Maya tidak mendengar pertanyaan Al. Pandangannya menembus jendela gelap di sampingnya. Lampu-lampu, lalu-lalang orang, warna-warni cat pada dinding bangunan, membuatnya sedikit terlena.
Honey?” Al menyentuh bahu Maya.
“Ya?” Maya menoleh.
“Kita ke mana sekarang?”
Maya tersenyum sambil menggeleng pelan. “Aku tidak tahu. Pilihkan saja untukku. Kamu tahu apa yang paling aku suka, Al.”
Giliran Al tersenyum. “Ya, aku tahu,” gumamnya.
Senyum Maya makin mengembang, meskipun dalam benak Al, itu bukan jenis senyuman yang biasanya. Bahkan, riasan tipis di wajahnya tak dapat menutupi rona pucat. Namun, Al tak mau berburuk sangka. Mungkin memang Maya agak lelah setelah seharian bekerja di kantor, pikir Al.
“Kita ke Lembang,” ujar Al.
“Boleh aku yang menyetir sekarang, Al?” pinta Maya setelah beberapa saat lamanya mereka terdiam. “Sudah lama aku tidak merasakan sensasi mobil ini.” Wajahnya berubah, auranya berganti. Maya menjadi ceria dan itu yang membuat Al sedikit lega malam ini. Namun, detik berikutnya, Al malah cemas.

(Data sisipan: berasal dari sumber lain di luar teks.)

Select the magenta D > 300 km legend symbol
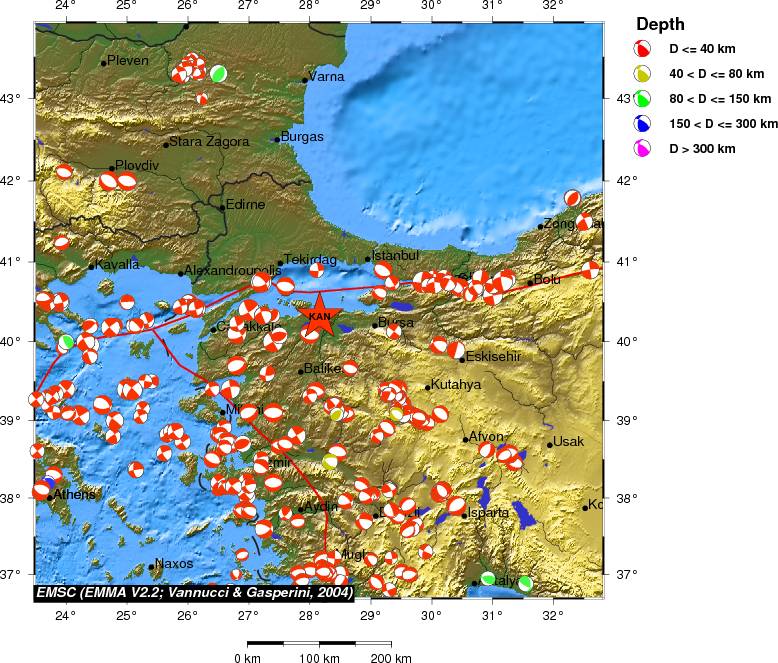 [644, 149]
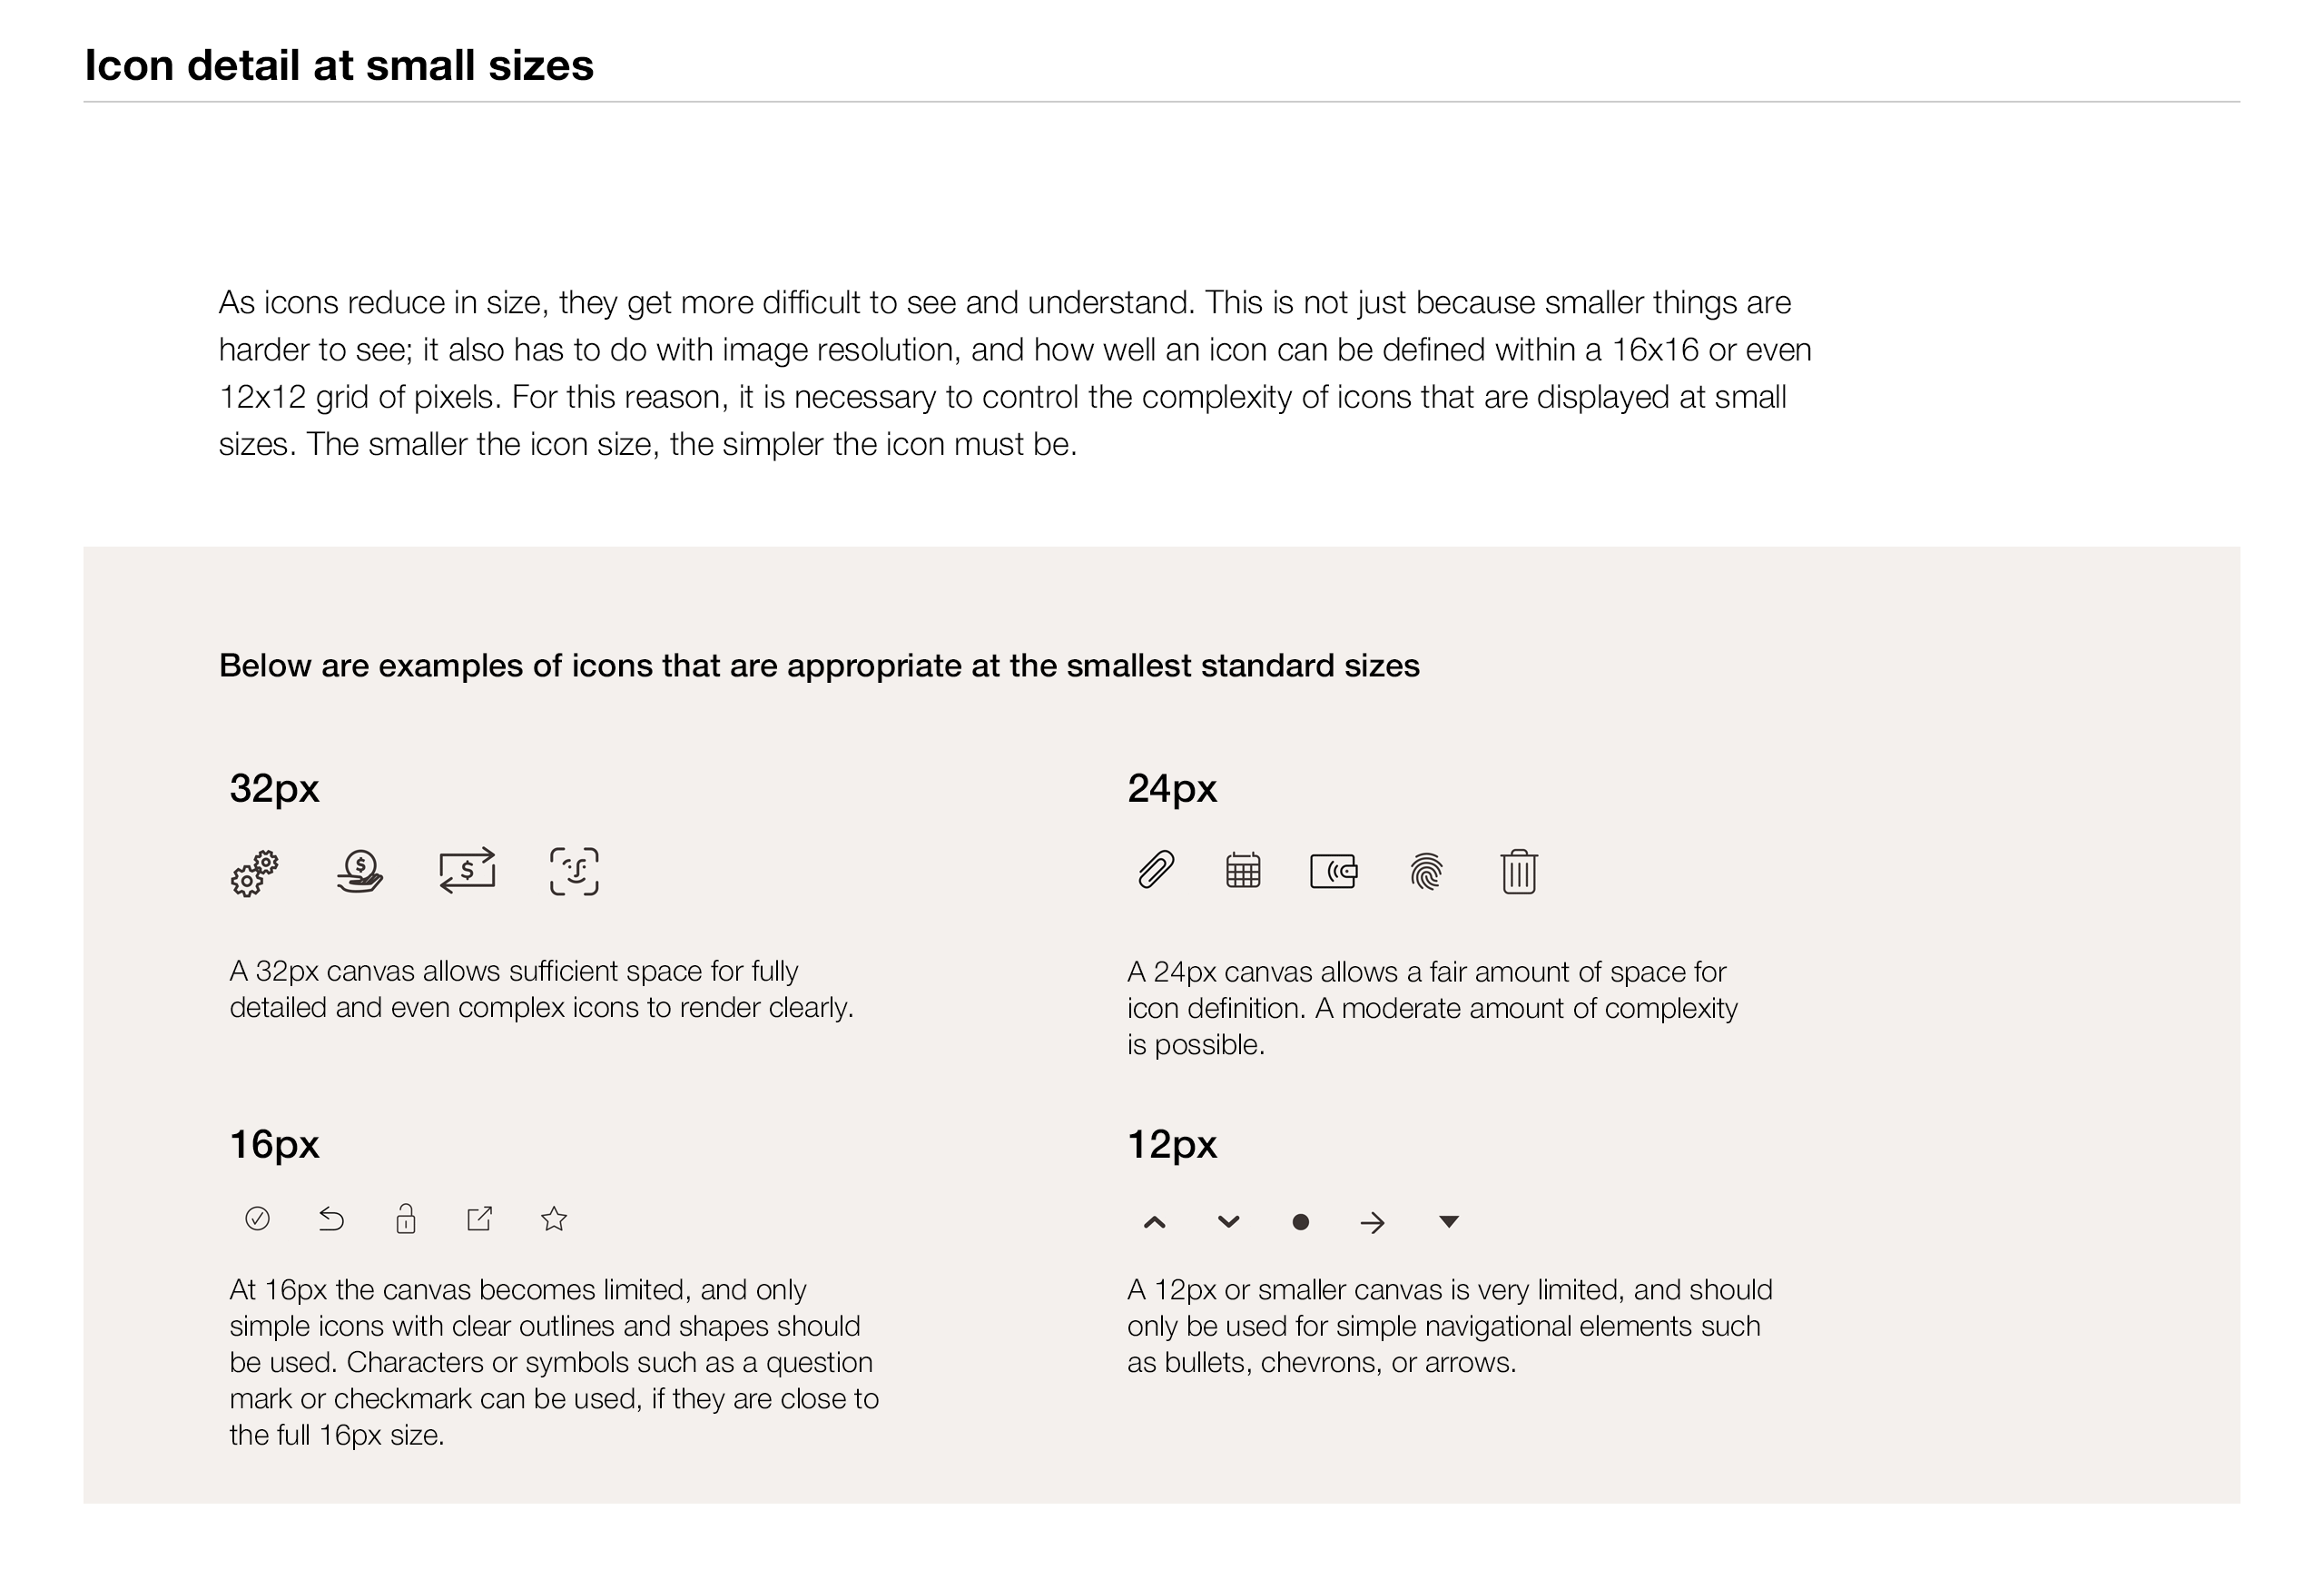The width and height of the screenshot is (2324, 1589).
Task: Toggle the unlocked padlock icon
Action: [405, 1218]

“Kamu serius, Honey? Bukannya kamu pernah bilang agak kesulitan menyetir malam hari tanpa kacamata?”
“Mataku masih normal, Al. Minus tiga per empat bukan masalah. Dan, ya, aku serius, Honey. Sekarang menepilah, dan biarkan aku menyetir,” jawab Maya tanpa beban.
Al menepikan mobilnya, berhenti, dan membiarkan Maya mengisi bangku pengemudi. Ini adalah perjalanan yang panjang, dan ini Sabtu malam. Bukan malam minggu namanya kalau jalanan tidak ramai, bahkan saat ini hampir bisa dikatakan macet. Tetapi, di situlah sensasinya. Maya sangat menyukai suasana itu.
Malam semakin tua. Jam di tangan Al menunjukkan pukul sebelas malam. “Kamu tidak mengantuk, Honey?” tanya Al.
“Belum. Kantukku hilang sendiri kalau sudah pegang setir,” jawab Maya. Lagi, gadis itu melempar senyum dengan makna aneh menurut Al. “Hei, kenapa dari arah berlawanan jalanan sepi sekali? Hanya motor-motor yang lewat,” tiba-tiba Maya mengubah topik percakapan.
“Aku kurang paham, Honey. Mungkin memang jarang orang yang bepergian ke arah kota.”
“Aku akan coba menyalip. Tanjakan ini tidak terlalu curam.”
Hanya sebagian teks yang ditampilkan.